If you wish to look at a picture describing their persistent confusion, you need only read the following verse of the Qur’an: “They say: Nay, [Muhammad propounds] the most involved and confusing of dreams! Nay, but he has invented all this! Nay, but he is only a poet!”
(21: 5.)
Look at how many times the conjunction indicating a switch of direction is used. This on its own depicts their state of confusion and how they were totally unable to agree on any thing.

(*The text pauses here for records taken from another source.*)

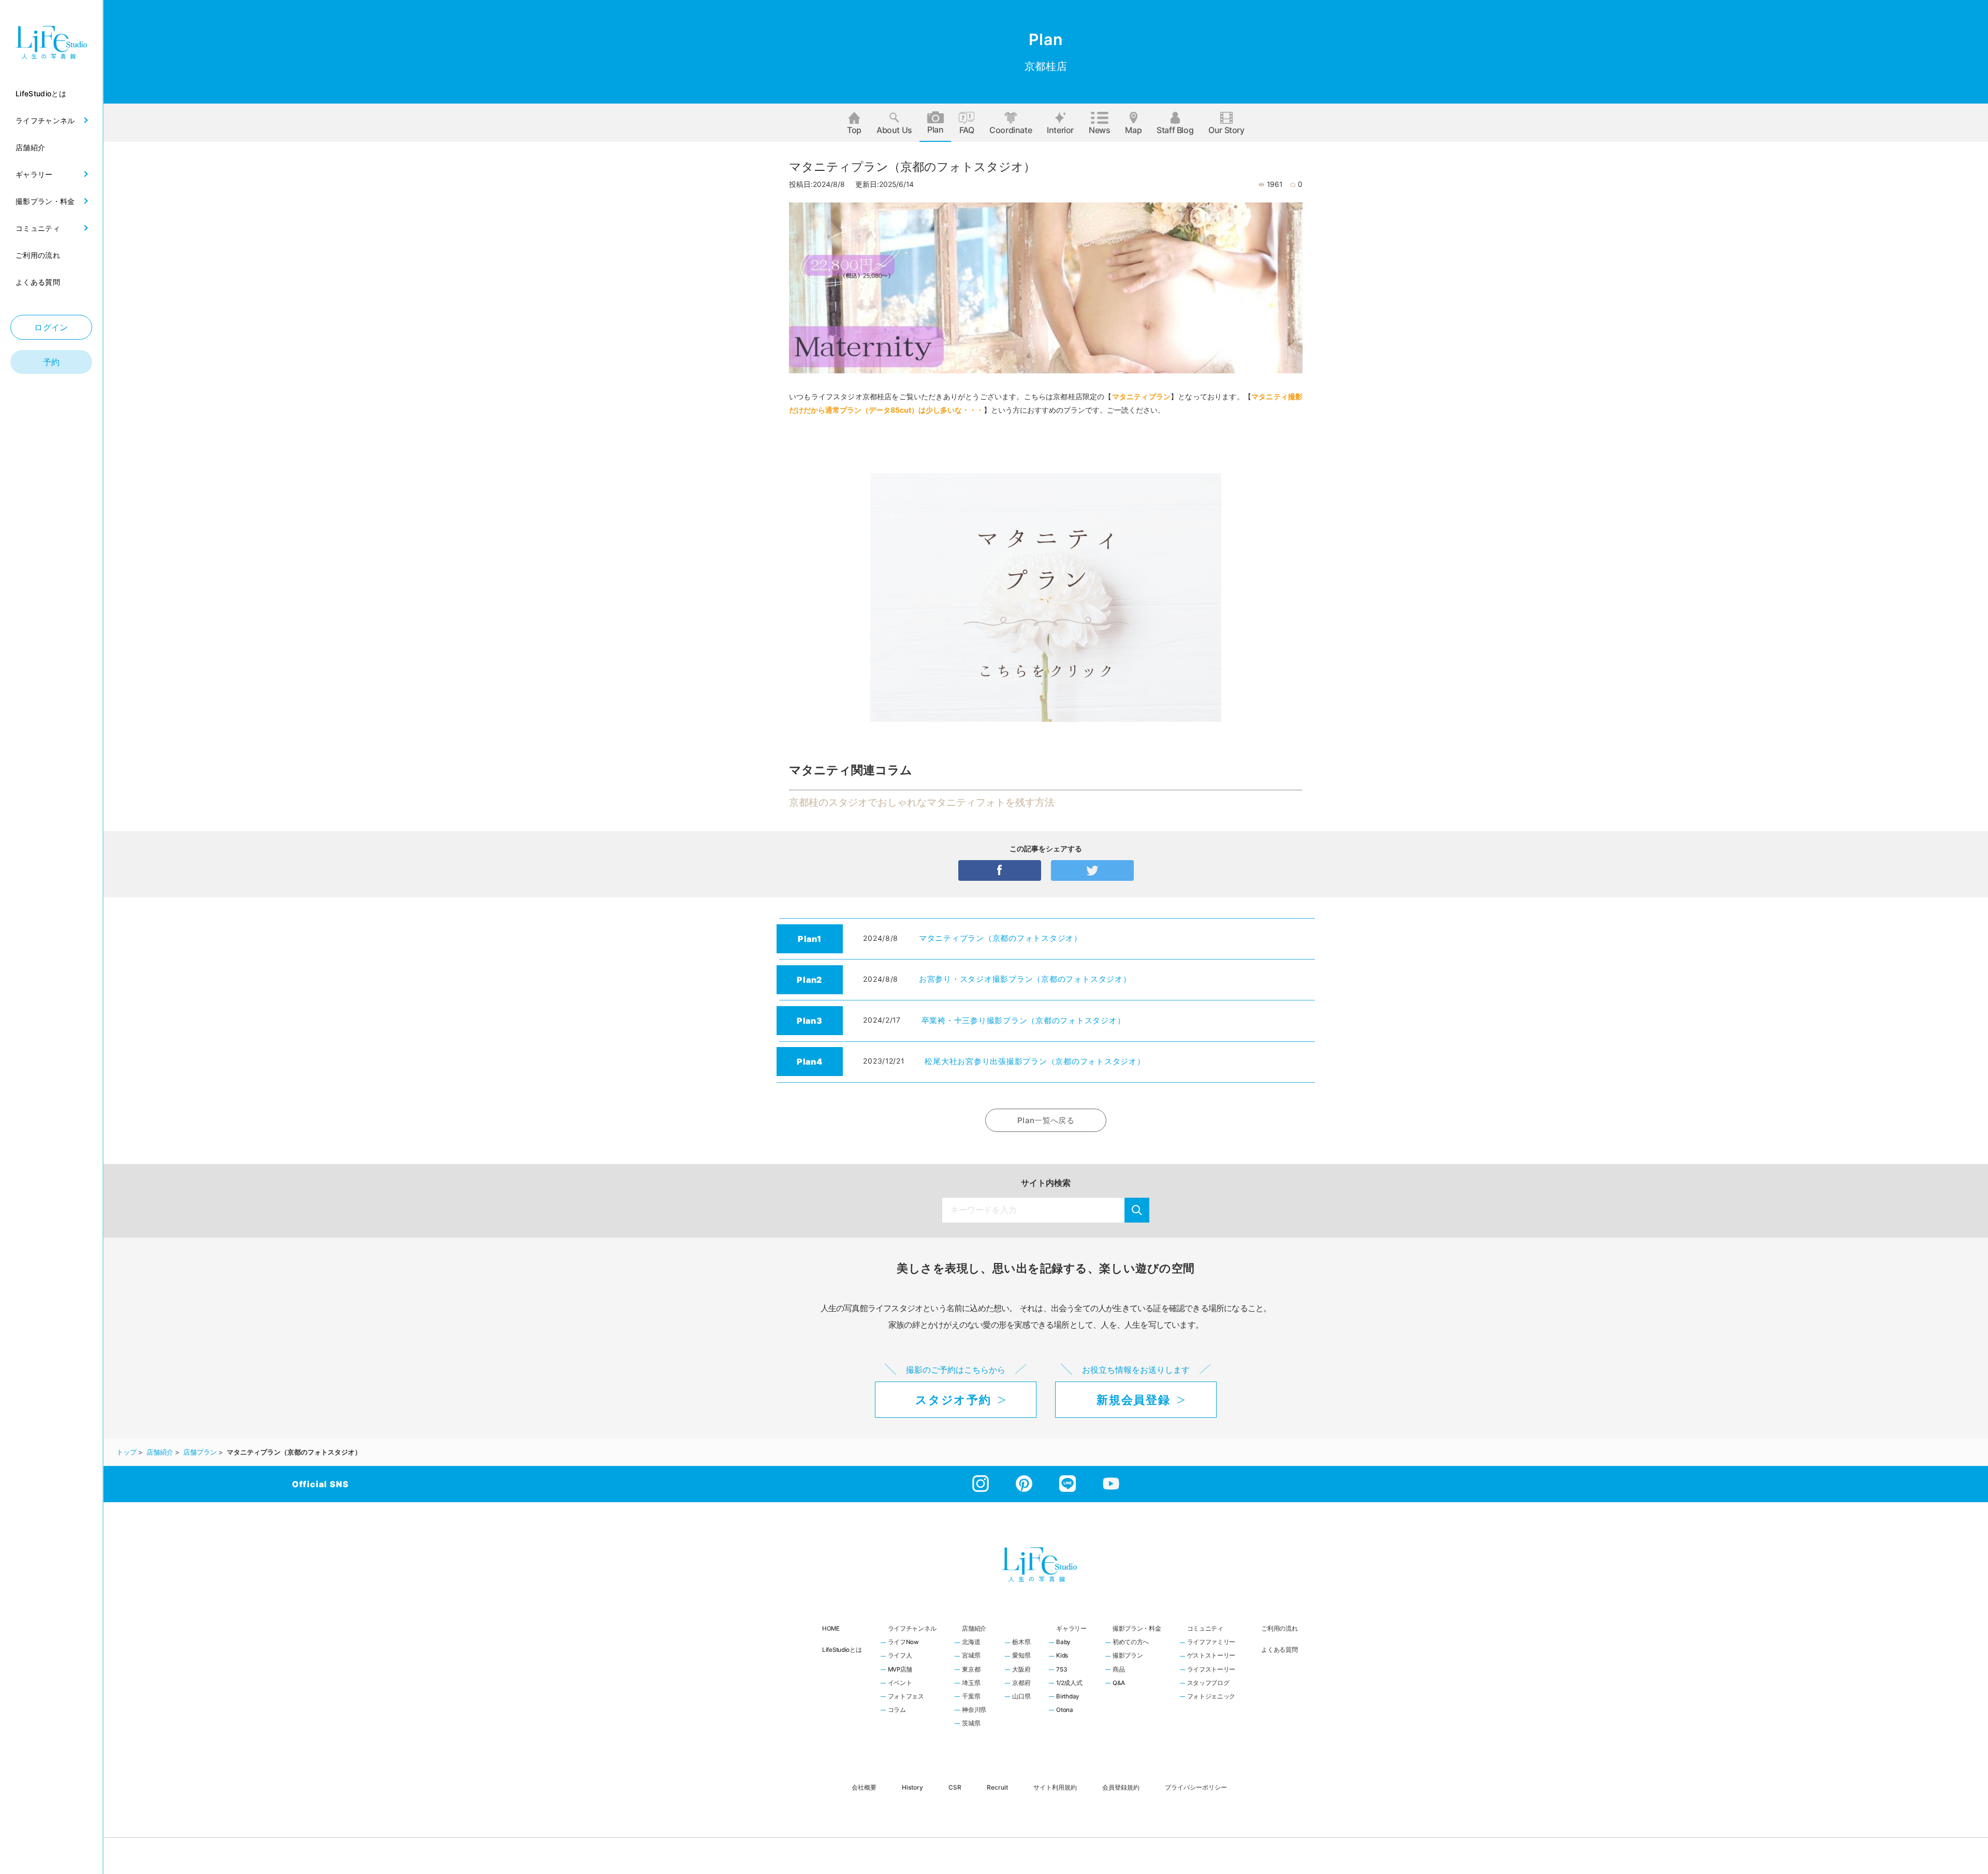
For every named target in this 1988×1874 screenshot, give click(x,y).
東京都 (971, 1670)
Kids (1062, 1656)
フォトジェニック (1211, 1697)
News (1099, 130)
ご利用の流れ (1279, 1628)
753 (1061, 1670)
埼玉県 (971, 1683)
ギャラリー (1071, 1628)
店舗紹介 (974, 1628)
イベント (900, 1683)
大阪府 (1021, 1670)
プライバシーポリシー (1196, 1787)
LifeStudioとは (842, 1649)
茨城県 (971, 1724)
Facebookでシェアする (999, 870)
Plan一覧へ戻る (1045, 1120)
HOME (831, 1628)
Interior (1060, 130)
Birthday (1067, 1697)
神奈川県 (974, 1710)
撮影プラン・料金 (1137, 1628)
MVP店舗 (900, 1670)
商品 (1118, 1670)
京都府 (1021, 1683)
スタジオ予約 (953, 1399)
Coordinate (1010, 130)
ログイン (51, 327)
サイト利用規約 (1055, 1787)
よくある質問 (1279, 1649)
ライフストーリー (1211, 1670)
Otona (1064, 1710)
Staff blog (1175, 130)
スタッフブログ (1208, 1683)
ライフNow (903, 1642)
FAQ (966, 130)
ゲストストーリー (1211, 1656)
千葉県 (971, 1697)
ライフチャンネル (912, 1628)
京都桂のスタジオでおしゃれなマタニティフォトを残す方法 (922, 802)
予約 (51, 362)
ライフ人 (900, 1656)
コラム (897, 1710)
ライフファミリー (1211, 1642)
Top (854, 130)
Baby (1063, 1642)
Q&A (1119, 1683)
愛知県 (1021, 1656)
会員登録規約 (1120, 1787)
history (912, 1787)
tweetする (1092, 870)
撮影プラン (1128, 1656)
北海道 (971, 1642)
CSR (954, 1787)
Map (1133, 130)
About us (894, 130)
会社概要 (864, 1787)
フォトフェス (906, 1697)
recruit (997, 1787)
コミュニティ (1205, 1628)
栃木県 (1021, 1642)
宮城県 (971, 1656)
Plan (935, 129)
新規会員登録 (1133, 1399)
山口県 (1021, 1697)
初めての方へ (1131, 1642)
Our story (1226, 130)
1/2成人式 (1069, 1683)
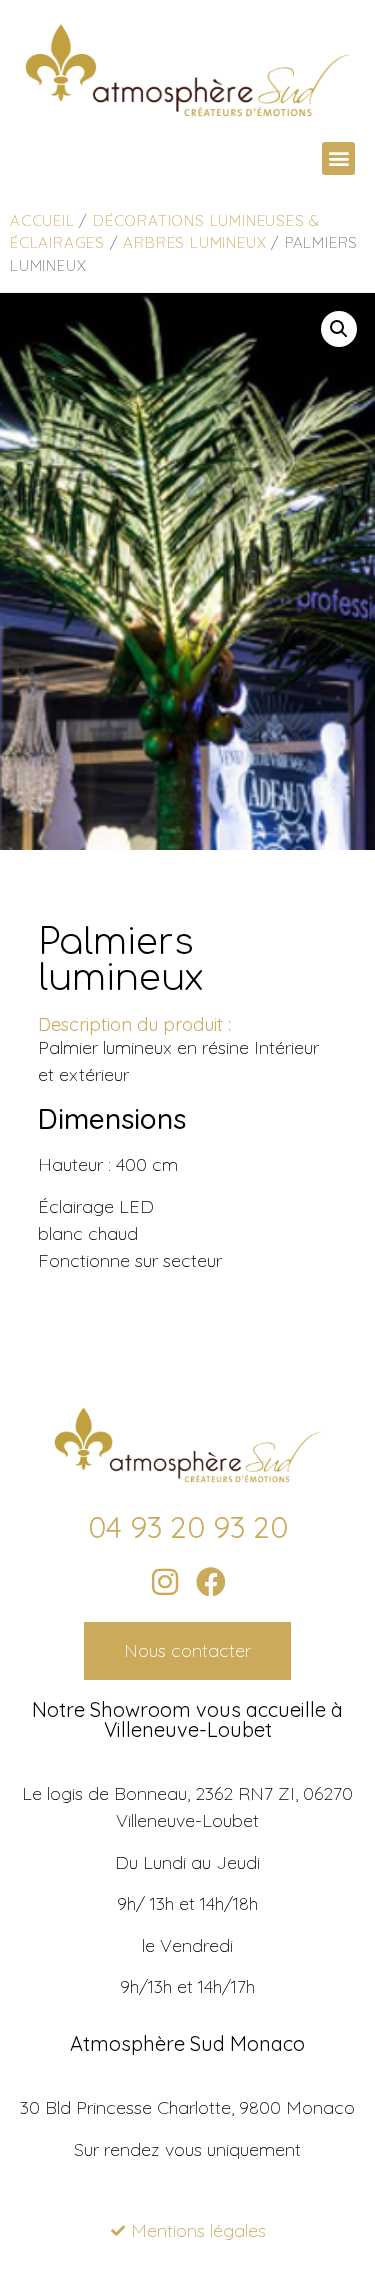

It simply describes how a perjurer switches from one extreme to another when he feels that his lies are about to be discovered. Haphazardly, he seeks anything to help him support his untenable position. “See to what they liken you, [Prophet], simply because they have gone astray and are now unable to find a way [to the truth].”
(17: 48 & 25: 9.)
This is the same position adopted today by modern atheists who attribute the Qur’an to ‘self inspiration’. They allege that their view relies on modern scientific discoveries. But theirs is no new opinion.
It is, in substance and detail, the same as the old one advanced by former day opponents in the society of ignorant Arabia.
Those people of old described the Prophet as a man with a great and active imagination, as possessing a profound sensitivity, all of which made of him a poet.
Then they added that his emotions overpowered his senses to the extent that he could imagine that he was seeing and hearing someone speaking to him, while the reality of what he saw and heard was no more than his own emotions and feelings.
Thus, they attributed it all to madness or dreaming. But they could not persevere with such ‘explanations’. So they abandoned the notion of ‘self inspiration’ when they realised that the Qur’an included accounts of past and future communities.
They thought that he might have heard these from the scholars he met during his travels. This would mean that a human being had taught it all to him. So what is new in all this? Is it not a new version reflecting the old allegations of the ignorant Quraysh? Indeed neo-atheism is no more than an updated or distorted version of the former type in its oldest of guises.
Modern ideas are fed by the left-overs of past, ignorant days: “Even thus, the same as they say, spoke those who lived before their time; their hearts are all alike.”
(2: 118.)
Yet they acknowledged, in spite of all what they said about him, that the Prophet Muhammad was exemplary in his honesty.
They added that he could be excused in attributing his vision to Divine inspiration, because his dreams were so vivid that he thought it so.
They added that he could be excused in attributing his vision to Divine inspiration, because his dreams were so vivid that he thought it so. Hence, he only said what he believed. In the Qur’an, God tells us that their forerunners took the same attitude: “It is not that they give you the lie, but the evildoers simply deny God’s revelations.”
(6: 33.)
If he is justified in describing what he saw and heard as revelation, what justification had he in saying that neither he nor his people ever heard such news, when they alleged that he had heard them before?